I’m Ready for a Broadway Revival of “The Full Monty”
The Original Cast of “The Fully Monty”
by Chris Peterson
I keep thinking about the shows Broadway doesn’t seem all that interested in revisiting. The ones that aren’t flashy enough to feel “event”-y, or nostalgic enough to sell themselves in a single Instagram post. And every time revival season starts creeping into the conversation again, I find myself thinking about one show in particular and wondering how it ever became so easy to overlook.
Because I really want The Full Monty back on Broadway.
Not as a gimmick. Not as a wink to the early 2000s. Treated like the genuinely great musical it is.
I think The Full Monty suffered from bad timing more than anything else. It shows up in 2000, gets positive reviews, is nominated for a bunch of Tony Awards, and then sort of gets lost in The Producers shuffle.
What people tend to remember is the stripping. The joke of it. The hook. But that’s never actually been the point. This is a show about men who feel useless. About jobs disappearing. About masculinity being tied to all the wrong things and how scary it is to realize that out loud.
That all feels… extremely 2026.
David Yazbek has been underrated for my entire theatre-going life, and I don’t really understand why. He writes songs that feel like people actually talking. Not “musical theatre talking.” Real talking. The jokes land because they’re honest, not because they’re pushed. The emotional moments sneak up on you instead of announcing themselves with a big swell and a spotlight.
“You Walk With Me” still wrecks me. Quietly. Every time. It doesn’t beg for attention. It just sits there and tells the truth.
And that feels very on-brand for the whole show.

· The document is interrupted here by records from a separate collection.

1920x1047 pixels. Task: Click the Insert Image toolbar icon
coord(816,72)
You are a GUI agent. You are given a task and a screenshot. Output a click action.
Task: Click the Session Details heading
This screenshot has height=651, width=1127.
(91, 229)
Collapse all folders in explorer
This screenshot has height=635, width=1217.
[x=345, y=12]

A revival of The Full Monty now wouldn’t feel like nostalgia. It would feel like we finally caught up to it. Cast it with actors who look like real people. Let it be a little scrappy. Let it be funny without trying to be viral. Let it be about bodies and shame and dignity without apologizing for any of that.
Broadway keeps asking how to reach audiences who feel left out of the conversation. This show has been answering that question for 25 years.
Not every revival needs to be loud. Some just need to be right. The Full Monty feels right. And honestly, the fact that it’s taken us this long to admit that feels very, very Broadway.